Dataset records
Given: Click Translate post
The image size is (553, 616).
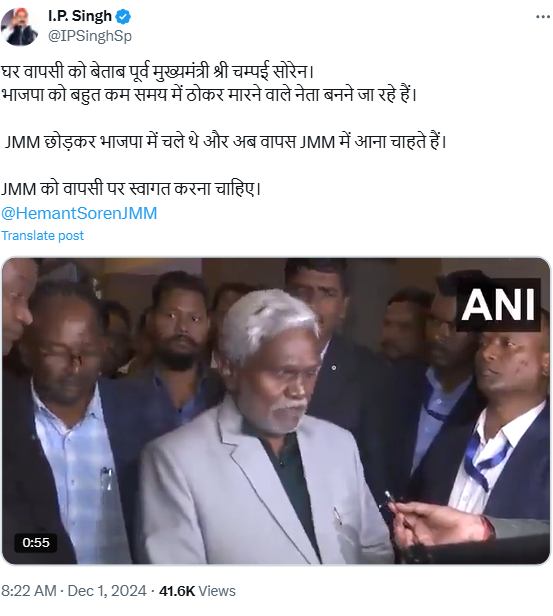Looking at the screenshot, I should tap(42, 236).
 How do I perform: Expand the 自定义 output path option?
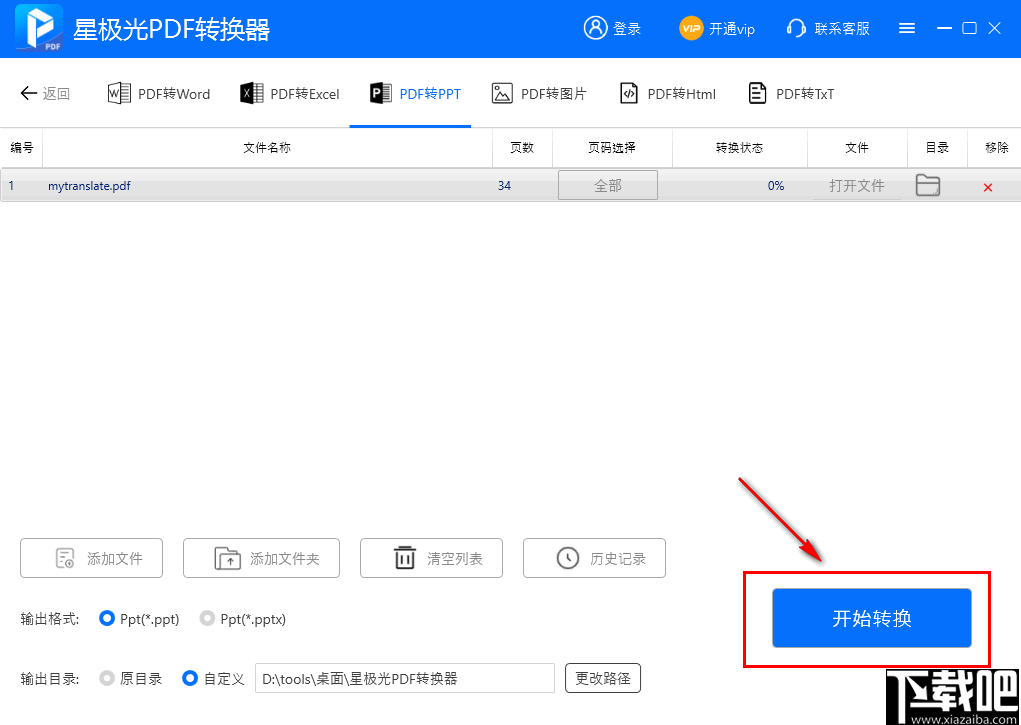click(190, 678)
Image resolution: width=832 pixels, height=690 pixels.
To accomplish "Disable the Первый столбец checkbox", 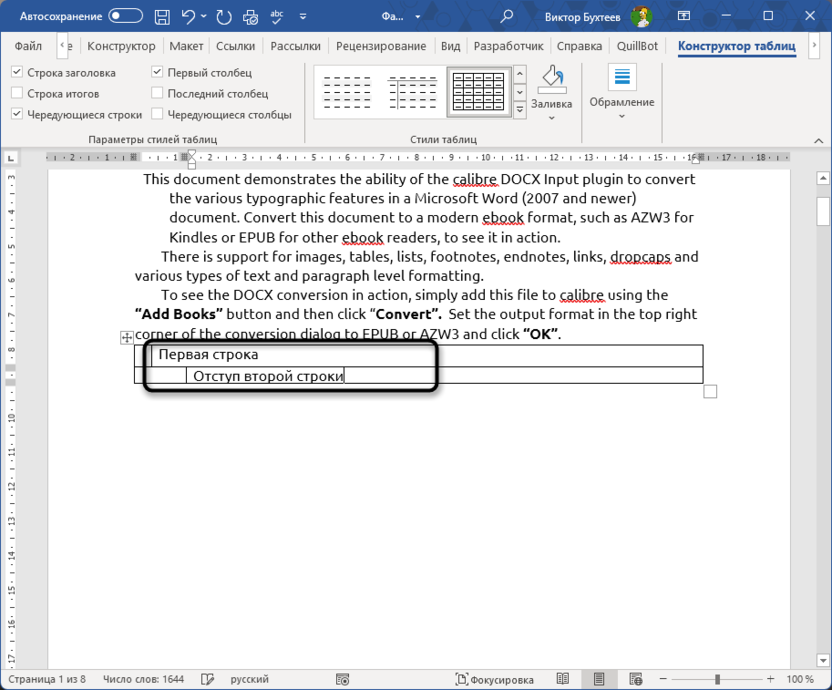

- [Directions for this task]
Once you find the line containing "Image resolution: width=832", transcribe it and each line after it to the end of the records exactly, and leave out the pictures.

- [Reply]
Image resolution: width=832 pixels, height=690 pixels.
To accomplish "Disable the Первый столбец checkbox", 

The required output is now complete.